In these uncertain times of slow property markets and crashing share prices, are you still tossing up best place to park your hard earned money for maximum chances of capital growth? You may be surprised by the latest thinking on the matter. 

According to the latest Russell Investments/ASX Long-Term Investing report, property still trumps Australian shares when it comes to each asset class’s performance over the last 10 and 20 years – after costs are taken into account, but before tax.

Over the last 20 years, residential investment property scored a return of 9% p.a., with Australian shares coming in second at 8.7% p.a. The 10-year story is similar, with property scoring 8%, and Australian shares 6.1%. 

Even after tax is taken into account, property beats Australian shares over the last 10 years, with its returns at the lowest and highest marginal tax rates coming in at 7.2% and 5.8% respectively. This beats Australian shares into second place by some margin, with its scores at the lowest and highest tax rates coming in at 6.5% and 4.6%. 

But the 20-year, after-tax, picture sees the tide turn in favour of Aussie shares, says the report. It came up with lowest and highest tax rate returns of 9% and 7% respectively for Aussie shares, while property came in second at 8.1% and 6.6%. 

“Once gearing is incorporated (i.e. borrowing money to invest), residential property continues to outperform Australian shares at both the lowest and highest marginal tax rates over 10 years. In contrast, when extending the data period, Australian shares outperform residential investment property over 20 years once gearing is incorporated,” says the report. “These results are similar to the analysis without gearing.” 

Don’t panic 

But the report doesn’t dismiss the long-term performance of residential property outright. It clubs both property and Australian shares into what it calls the “growth assets” class, stating that growth assets “delivered superior returns compared to more conservative asset classes such as cash and fixed income, over the 10 and 20 year periods to 31 December 2011”. 

Nonetheless, the 20-year results will no doubt please the Australian Securities Exchange (ASX), who commissioned the report. According to ASX business development manager Jonathan Morgan, it “highlights the desirability for investors of keeping a long-term perspective”, adding that it also offers “practical examples on the benefits of many exchange traded investments compared to other categories”. 

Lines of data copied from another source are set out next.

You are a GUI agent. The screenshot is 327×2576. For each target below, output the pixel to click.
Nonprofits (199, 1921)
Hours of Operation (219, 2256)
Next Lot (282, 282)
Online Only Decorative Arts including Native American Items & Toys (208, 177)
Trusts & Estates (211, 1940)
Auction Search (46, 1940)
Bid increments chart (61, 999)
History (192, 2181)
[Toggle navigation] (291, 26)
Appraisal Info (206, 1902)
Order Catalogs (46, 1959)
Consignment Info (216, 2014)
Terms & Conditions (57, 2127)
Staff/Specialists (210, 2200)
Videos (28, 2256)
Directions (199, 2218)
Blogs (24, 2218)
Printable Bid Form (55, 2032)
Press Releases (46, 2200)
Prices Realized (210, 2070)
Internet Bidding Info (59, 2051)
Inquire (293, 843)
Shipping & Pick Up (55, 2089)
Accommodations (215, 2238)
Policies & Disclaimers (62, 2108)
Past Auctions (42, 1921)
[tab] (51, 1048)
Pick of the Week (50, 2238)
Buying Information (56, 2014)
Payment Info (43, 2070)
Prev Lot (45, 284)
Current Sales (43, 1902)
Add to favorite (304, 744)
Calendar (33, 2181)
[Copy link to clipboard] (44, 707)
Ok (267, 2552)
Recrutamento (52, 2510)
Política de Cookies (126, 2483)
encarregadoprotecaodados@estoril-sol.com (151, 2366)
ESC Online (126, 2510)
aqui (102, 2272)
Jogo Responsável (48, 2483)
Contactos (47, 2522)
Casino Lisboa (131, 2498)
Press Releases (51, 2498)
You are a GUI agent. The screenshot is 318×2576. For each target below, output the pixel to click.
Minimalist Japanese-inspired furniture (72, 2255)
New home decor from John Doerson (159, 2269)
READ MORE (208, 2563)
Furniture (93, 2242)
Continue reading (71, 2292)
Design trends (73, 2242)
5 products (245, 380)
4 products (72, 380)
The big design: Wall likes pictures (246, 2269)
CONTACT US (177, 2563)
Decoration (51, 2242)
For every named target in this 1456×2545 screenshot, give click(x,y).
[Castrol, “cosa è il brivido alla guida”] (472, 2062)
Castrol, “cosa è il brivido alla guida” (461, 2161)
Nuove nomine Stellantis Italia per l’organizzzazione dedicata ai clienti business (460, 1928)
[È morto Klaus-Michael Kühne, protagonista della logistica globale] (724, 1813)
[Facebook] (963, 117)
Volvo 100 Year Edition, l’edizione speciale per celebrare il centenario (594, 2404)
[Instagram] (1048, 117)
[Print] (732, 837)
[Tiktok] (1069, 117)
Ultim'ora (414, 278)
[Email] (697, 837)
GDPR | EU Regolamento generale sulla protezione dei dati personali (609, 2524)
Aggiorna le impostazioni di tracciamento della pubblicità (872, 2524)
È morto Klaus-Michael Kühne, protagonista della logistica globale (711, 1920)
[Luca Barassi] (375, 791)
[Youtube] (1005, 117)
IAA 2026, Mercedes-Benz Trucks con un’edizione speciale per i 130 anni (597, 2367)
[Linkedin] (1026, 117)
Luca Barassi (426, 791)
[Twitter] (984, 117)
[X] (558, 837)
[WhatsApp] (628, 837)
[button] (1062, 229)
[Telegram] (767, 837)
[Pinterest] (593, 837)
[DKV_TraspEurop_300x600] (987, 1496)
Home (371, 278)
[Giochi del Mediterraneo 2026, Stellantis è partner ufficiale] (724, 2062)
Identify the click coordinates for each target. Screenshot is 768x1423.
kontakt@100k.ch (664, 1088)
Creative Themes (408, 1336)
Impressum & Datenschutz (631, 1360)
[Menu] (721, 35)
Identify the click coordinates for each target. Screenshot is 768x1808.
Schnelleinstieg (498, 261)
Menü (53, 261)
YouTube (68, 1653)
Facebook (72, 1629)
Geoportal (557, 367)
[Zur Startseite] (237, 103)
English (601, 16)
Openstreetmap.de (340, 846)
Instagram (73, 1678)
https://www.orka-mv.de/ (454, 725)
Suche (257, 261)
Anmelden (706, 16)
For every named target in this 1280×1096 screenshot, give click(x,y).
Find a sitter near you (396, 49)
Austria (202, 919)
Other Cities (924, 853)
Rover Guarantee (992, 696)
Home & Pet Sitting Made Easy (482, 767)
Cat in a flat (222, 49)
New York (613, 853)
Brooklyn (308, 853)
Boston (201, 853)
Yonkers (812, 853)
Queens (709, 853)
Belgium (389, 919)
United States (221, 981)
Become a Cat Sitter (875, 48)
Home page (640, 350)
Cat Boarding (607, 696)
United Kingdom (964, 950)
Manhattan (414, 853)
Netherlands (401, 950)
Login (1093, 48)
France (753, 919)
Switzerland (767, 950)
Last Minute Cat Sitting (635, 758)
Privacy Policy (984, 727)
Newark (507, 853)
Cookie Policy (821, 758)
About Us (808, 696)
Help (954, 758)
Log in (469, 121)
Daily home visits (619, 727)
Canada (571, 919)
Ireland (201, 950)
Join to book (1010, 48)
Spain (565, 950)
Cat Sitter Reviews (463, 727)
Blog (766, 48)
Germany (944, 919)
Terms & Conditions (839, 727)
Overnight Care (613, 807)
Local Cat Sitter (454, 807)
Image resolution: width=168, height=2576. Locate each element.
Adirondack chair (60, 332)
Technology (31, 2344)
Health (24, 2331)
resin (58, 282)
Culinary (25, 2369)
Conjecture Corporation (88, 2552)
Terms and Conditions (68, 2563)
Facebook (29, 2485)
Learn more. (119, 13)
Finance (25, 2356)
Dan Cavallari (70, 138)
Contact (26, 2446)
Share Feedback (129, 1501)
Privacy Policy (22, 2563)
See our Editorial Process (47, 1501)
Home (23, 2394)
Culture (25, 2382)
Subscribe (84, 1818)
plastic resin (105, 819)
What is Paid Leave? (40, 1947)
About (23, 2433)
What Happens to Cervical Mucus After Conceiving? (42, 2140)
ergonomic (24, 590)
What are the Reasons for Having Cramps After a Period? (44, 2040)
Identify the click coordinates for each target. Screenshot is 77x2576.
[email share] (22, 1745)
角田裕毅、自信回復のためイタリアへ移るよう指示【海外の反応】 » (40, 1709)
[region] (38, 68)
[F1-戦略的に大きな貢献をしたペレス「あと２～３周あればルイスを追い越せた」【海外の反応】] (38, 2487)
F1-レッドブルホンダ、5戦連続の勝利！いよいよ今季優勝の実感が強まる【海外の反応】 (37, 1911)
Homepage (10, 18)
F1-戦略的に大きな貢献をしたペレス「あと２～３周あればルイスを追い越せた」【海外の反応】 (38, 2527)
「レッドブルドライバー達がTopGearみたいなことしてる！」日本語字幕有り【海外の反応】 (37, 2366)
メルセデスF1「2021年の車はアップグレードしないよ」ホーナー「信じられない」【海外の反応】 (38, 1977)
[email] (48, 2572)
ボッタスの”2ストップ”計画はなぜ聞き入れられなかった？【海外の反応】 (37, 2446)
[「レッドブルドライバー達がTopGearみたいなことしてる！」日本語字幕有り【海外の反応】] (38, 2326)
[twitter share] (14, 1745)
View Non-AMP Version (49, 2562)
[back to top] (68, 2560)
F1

In news that may come as a surprise to investors who have been keeping an eye on the ASX’s recent headline-grabbing drops, Russell’s director of consulting and advisory services Greg Liddell stated that “the investment fundamentals of residential property are becoming less attractive compared to listed shares”. 

“The main risks for residential property relate to relatively high valuations and the prospect of further deleveraging by Australian households,” he said. “Low rental yields will make it difficult for residential property to outperform listed shares as an investment over the next decade.”

Safe as houses?

So is property still a safe bet? Rich Harvey, managing director of, believes so. 

“A lot of sentiment in the share market can be driven by fear or greed,” he told Your Investment Property. “People buy property because they need a roof over their head. It is always going to be a pretty stable investment.” 

Harvey added that stock holders have little individual control over their investments: “You can’t renovate shares, unless you’re the manager or director of a company. With property, you can change the nature of the asset if you want.” 

Heavily leveraged equity investors also run the risk of being margin called if stock suddenly decreases in value.

“Say you’ve got $100,000 in shares with a 70% loan to value ratio and that ratio goes down to 50%, you’ve got to stump up another $20,000 and you’ll either give them the cash for it, or they will sell down part of your portfolio to pay for it. You can lose 20% of your portfolio quite quickly,” said Harvey. “Meanwhile, during the GFC, RP Data estimated that national median house prices only declined about 3.7% from peak to trough. You don’t get the dramatic swings and roundabouts [with property] that you get with shares.” 

And, while global events can have an instant and dramatic effect on the value of a share portfolio, Harvey noted that it’s important to keep a level head when estimating the impact of global events on your property holdings. 

“If there is a Greek debt default, how does that really affect the fact that you have got a two-bedroom apartment in Surry Hills? What’s the real impact?” he asked. “While there has been economic uncertainty and people have remained in their jobs, they have been paying down their debts and mortgages and increasing the savings ratio.”

And if you’re truly concerned, he suggested taking some precautionary measures to get you through the hard times.

“Create a line of credit and get a buffer in place,” he said. “Factor in repayments at 2% higher than you’re currently paying, so that if something changes you won’t be caught short… and hold on and ride out the rough times. We’re not going to be in a great depression forever, we go through cycles.”